Bank stocks were mostly higher in Europe Tuesday after the European Central Bank cut them yet more slack as regards their accounting through the crisis, saying it will let them operate at below their individually-mandated levels of capital for at least another two and a half years.
The Stoxx 600 Banks index was up 0.6%, slightly outperforming a 0.3% rise in the Stoxx 600 index. Spanish banks in particular were lifted by the ruling, a reflection of the concern that they’ll be needing the capital relief more than most if the second wave of Covid-19 infections really derails the summer tourist season.
The ECB is, however, exacting a price for its generosity. It extended its recommendation that banks pay no dividends by another six months to the end of the year (although it will review that decision at the end of the quarter). That will annoy UniCredit’s (MI:CRDI) Jean-Pierre Mustier in particular, who had big plans for capital returns until the crisis broke.
The central bank said it “commits to allow banks to operate below the P2G and the combined buffer requirement until at least end-2022…without automatically triggering supervisory actions.”
P2G, or Pillar II Guidance – is the capital ratio that the ECB tailors for each of the banks under its direct supervision. It reflects the degree of concern that the ECB has about a bank’s specific business model and balance sheet strength. Basically, the P2G capital ratio recommendation is the threshold at which the warning lights turn from amber to red.
The ECB had already signalled in March that it wanted banks to avoid foreclosing on bad debts in a hurry. It feared that panicked attempts to ringfence the financial system would make the Covid-19 downturn worse and, in doing so, ultimately raise the risk of a new financial crisis.
Given the historic deficit of trust shown by the market to Eurozone banks (their stocks have traded at a sharp discount to their book value for a decade), that was a brave decision: such guidance couldn’t help but raise further doubts among investors about the truthfulness of Eurozone bank balance sheets.

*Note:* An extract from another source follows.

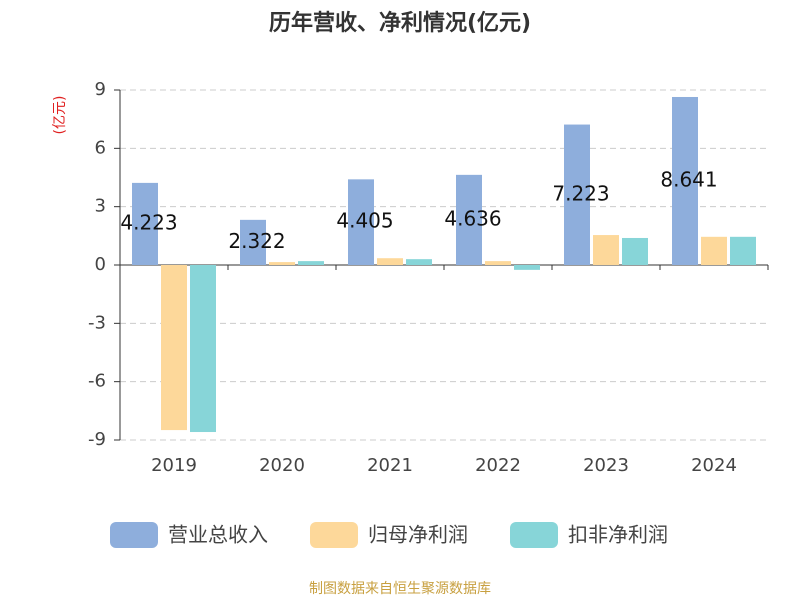 This screenshot has height=604, width=800. Describe the element at coordinates (148, 222) in the screenshot. I see `data-label: 4.223` at that location.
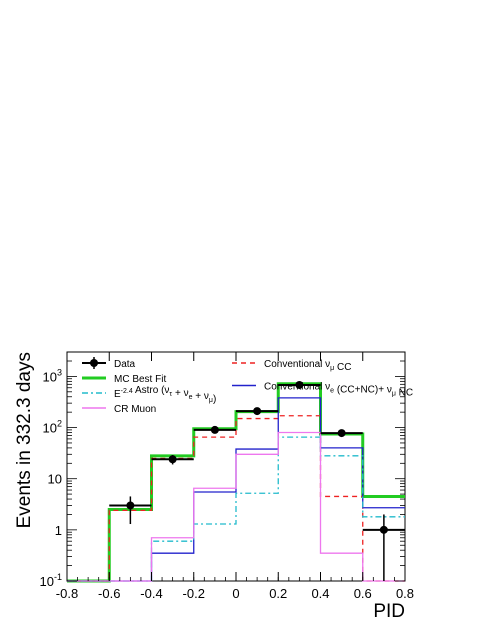 This screenshot has height=627, width=485. Describe the element at coordinates (55, 480) in the screenshot. I see `y-tick-label: 10` at that location.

While it is far too early to say whether those doubts are justified, earnings season is already throwing up some interesting numbers. Spain’s Bankia (MC:BKIA) said on Tuesday its core tier 1 capital ratio – the key supervisory indicator of financial strength – rose by 32 basis points to 13.27% at the end of June, despite adding another 185 million euros to its loan loss provisions to the 125 million it posted in March.

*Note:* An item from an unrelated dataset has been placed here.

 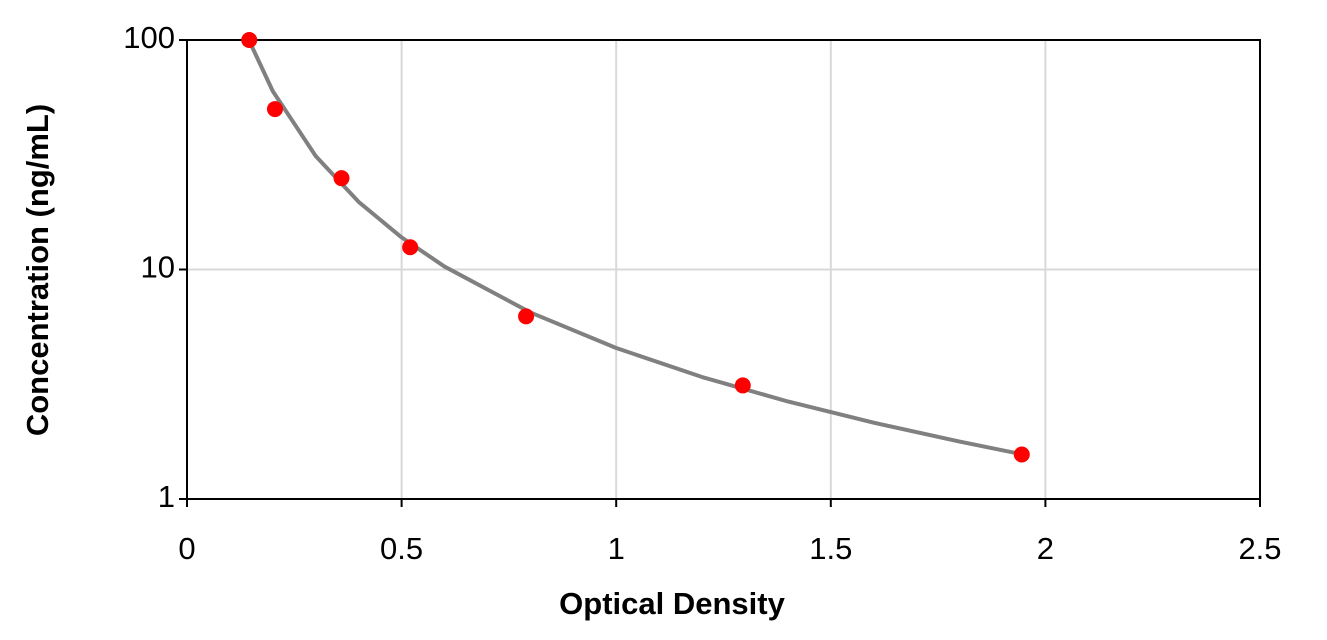 What do you see at coordinates (166, 496) in the screenshot?
I see `y-tick-label: 1` at bounding box center [166, 496].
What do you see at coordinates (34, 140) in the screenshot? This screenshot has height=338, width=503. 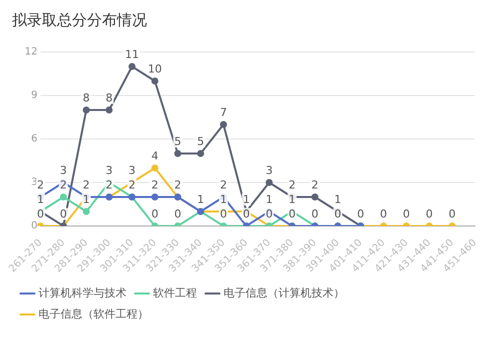 I see `y-tick-label: 6` at bounding box center [34, 140].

Bankia’s bad loan ratio fell to 4.86% from 4.95%, as it shifted more of the bad loans left over from the last crisis just in time to accommodate a surge in Covid-driven non-performing loans. Bankia stock rose 2.4%.
Separately, Dutch-based ING (AS:INGA) said it will book an impairment of around 300 million euros in the second quarter against goodwill in respect of past acquisitions. ING stock fell 0.7%.